Kita tahu bahwa Tuhan Yeshua memakai istilah “ragi” untuk menggambarkan penyelewengan ajaran orang farisi, kemunafikan mereka, bahkan bisa dikatakan dosa (karena ada banyak ayat-ayat yang menunjukkan kemunafikan mereka dengan “lawlessness”, kondisi tanpa Torah Tuhan, dan kejahatan, seperti salah satunya tertulis dalam Matius 23:28). Dan apabila kita telusuri juga mengapa di kutipan teks imamat di atas, Tuhan juga memerintahkan untuk menghindari madu juga? Ternyata di zaman tersebut “madu” akan dihubungkan dengan kesenangan dunia dan sebagian besar dari persembahan yang ditujukan kepada dewa-dewa lain memakai madu sebagai salah satu unsur yang ada di dalam persembahan mereka. Dan setelah itu Tuhan memerintahkan untuk membubuhkan garam pada setiap persembahan yang ditujukan kepada Tuhan. Jadi, apa hubungannya antara ragi, madu, dan garam ini? Apa yang Tuhan ingin sampaikan?

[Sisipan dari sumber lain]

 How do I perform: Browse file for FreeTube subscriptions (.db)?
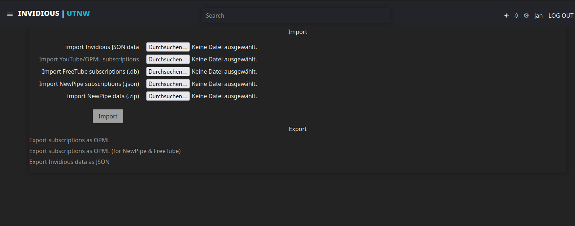click(168, 72)
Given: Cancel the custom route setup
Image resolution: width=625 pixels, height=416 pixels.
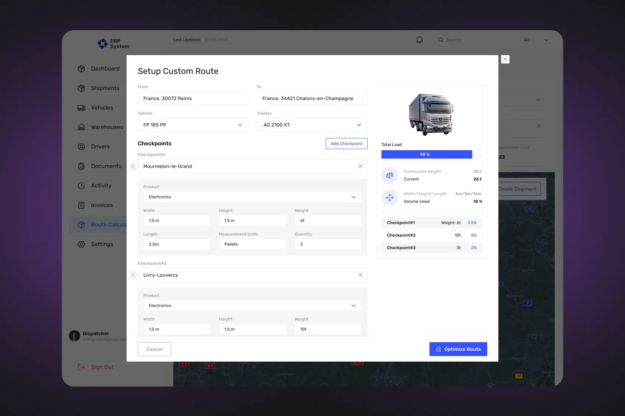Looking at the screenshot, I should click(x=154, y=349).
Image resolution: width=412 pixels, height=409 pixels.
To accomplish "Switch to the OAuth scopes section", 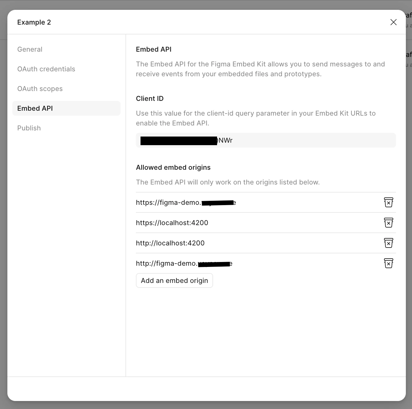I will click(40, 89).
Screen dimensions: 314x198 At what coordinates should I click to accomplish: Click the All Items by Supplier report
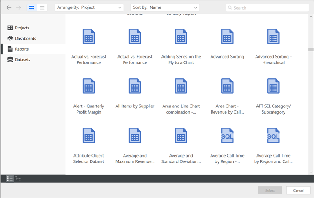click(135, 87)
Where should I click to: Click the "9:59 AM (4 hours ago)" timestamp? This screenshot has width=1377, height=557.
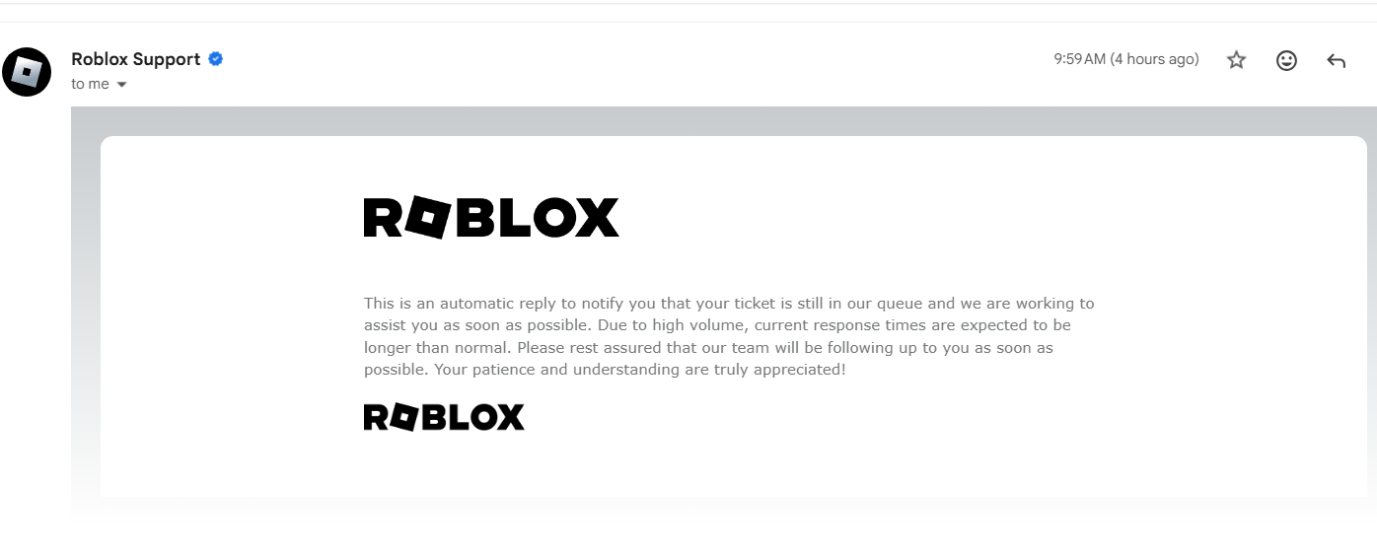[1125, 59]
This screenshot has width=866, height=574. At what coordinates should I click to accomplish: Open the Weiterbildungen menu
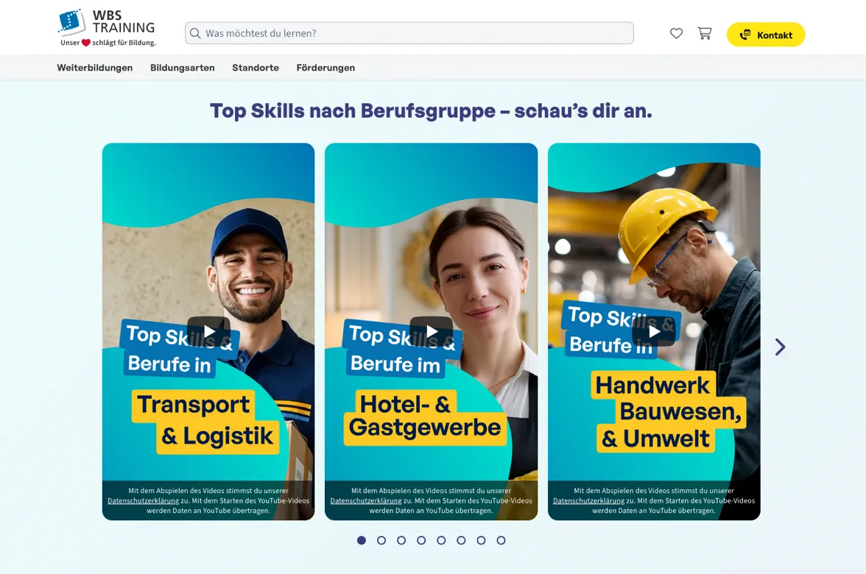click(x=95, y=68)
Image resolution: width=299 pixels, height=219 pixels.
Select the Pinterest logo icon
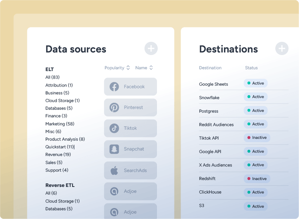(114, 107)
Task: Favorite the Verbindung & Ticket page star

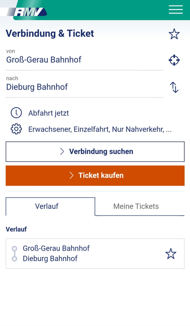Action: [x=174, y=34]
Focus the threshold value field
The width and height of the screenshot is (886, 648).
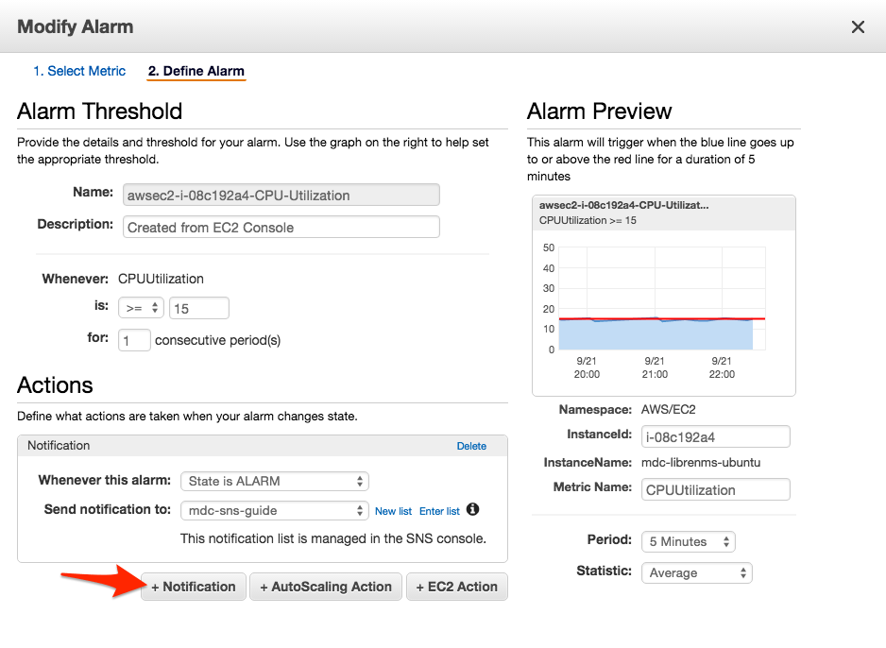click(198, 308)
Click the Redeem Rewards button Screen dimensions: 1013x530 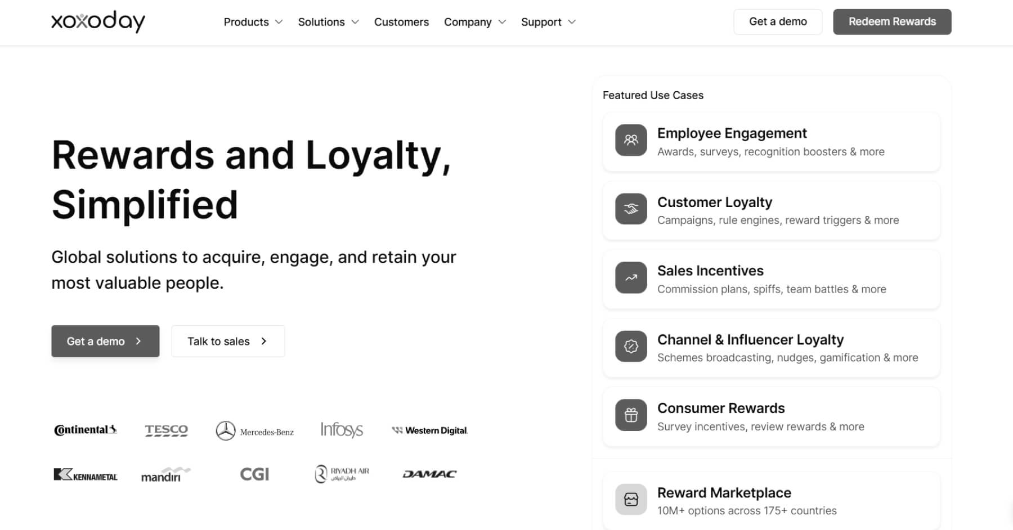(892, 21)
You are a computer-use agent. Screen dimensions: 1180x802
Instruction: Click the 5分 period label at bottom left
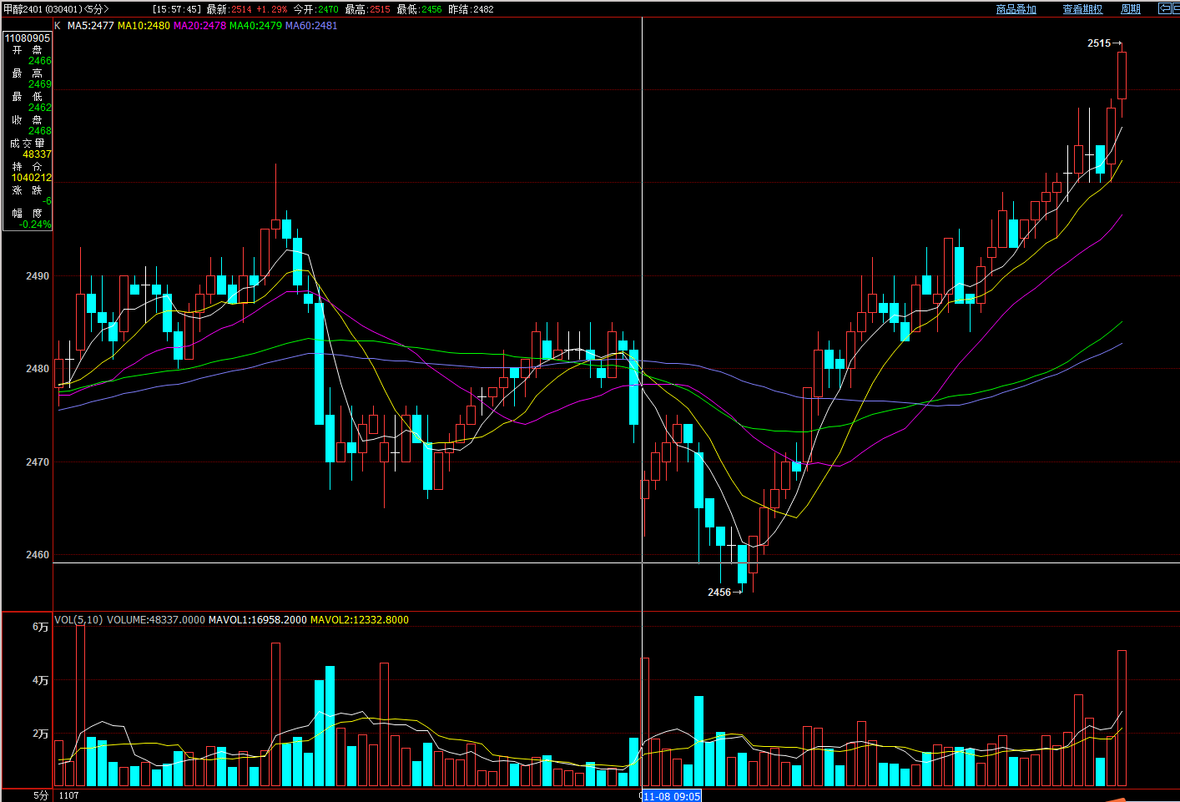[x=41, y=795]
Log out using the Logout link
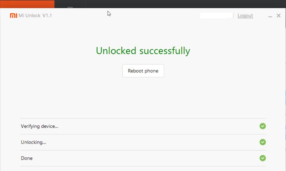This screenshot has width=286, height=171. [x=245, y=16]
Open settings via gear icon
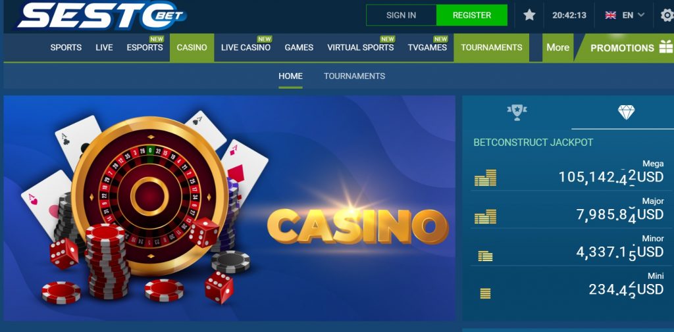This screenshot has height=332, width=674. [667, 16]
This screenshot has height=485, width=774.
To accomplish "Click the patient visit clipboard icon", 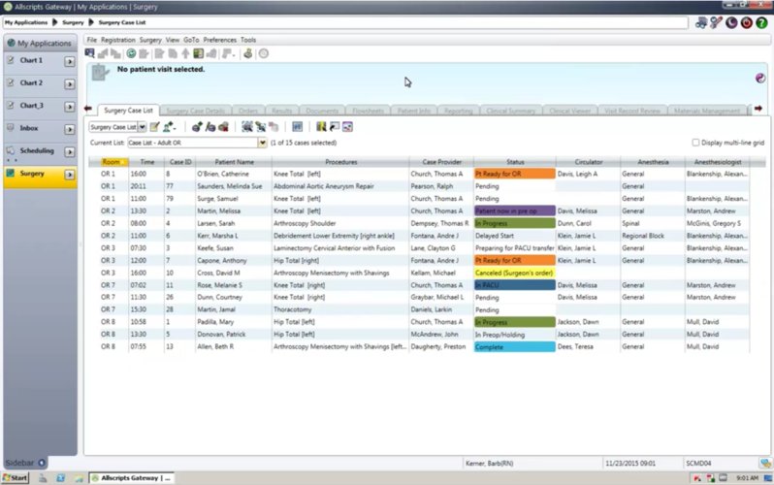I will coord(100,72).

Bila kita lihat garam adalah untuk melambangkan sesuatu yang berlaku untuk selamanya, tidak lekang waktu, dan untuk mempertahankan kondisi awal sesuatu yang diawetkannya. Kemudian kita juga melihat bahwa hal ini dihubungkan dengan perjanjian Tuhan untuk Imam dan Raja yang juga bersifat kekal dan tetap. Jadi apa yang sebenarnya Tuhan maksudkan dalam Matius 5:13, Markus 9:50, Lukas 14:33-35, untuk hidup kita? Apa yang Tuhan mau supaya kita pertahankan dalam hidup kita supaya “rasa asin” itu tidak hilang? Kita bisa melihatnya dari struktur tulisan Matius. Dalam Matius 5:13 ditulis tentang garam dunia, ayat 14-16 ditulis mengenai terang dunia, dan apabila kita melihat ayat 17 sampai terakhir, maka kita bisa melihat pandangan Tuhan Yeshua terhadap Torah, bagaimana Tuhan Yeshua membangun “pagar”, untuk ketentuan-ketentuan yang ada di dalam Torah. Jadi bukan tidak mungkin bahwa yang Tuhan Yeshua maksud supaya kita menjadi seperti garam, dan jangan sampai kita kehilangan “saltness” atau rasa asin adalah, kita harus mempertahankan “original state” atau keadaan asli dari esensi pengajaran Tuhan Yeshua, tanpa intervensi dari dunia, tanpa adanya campuran-campuran ragi, dan tanpa adanya unsur-unsur dari ilah lain. Dan esensi dasar inilah yang kita ikuti, jalani, dan hidupi.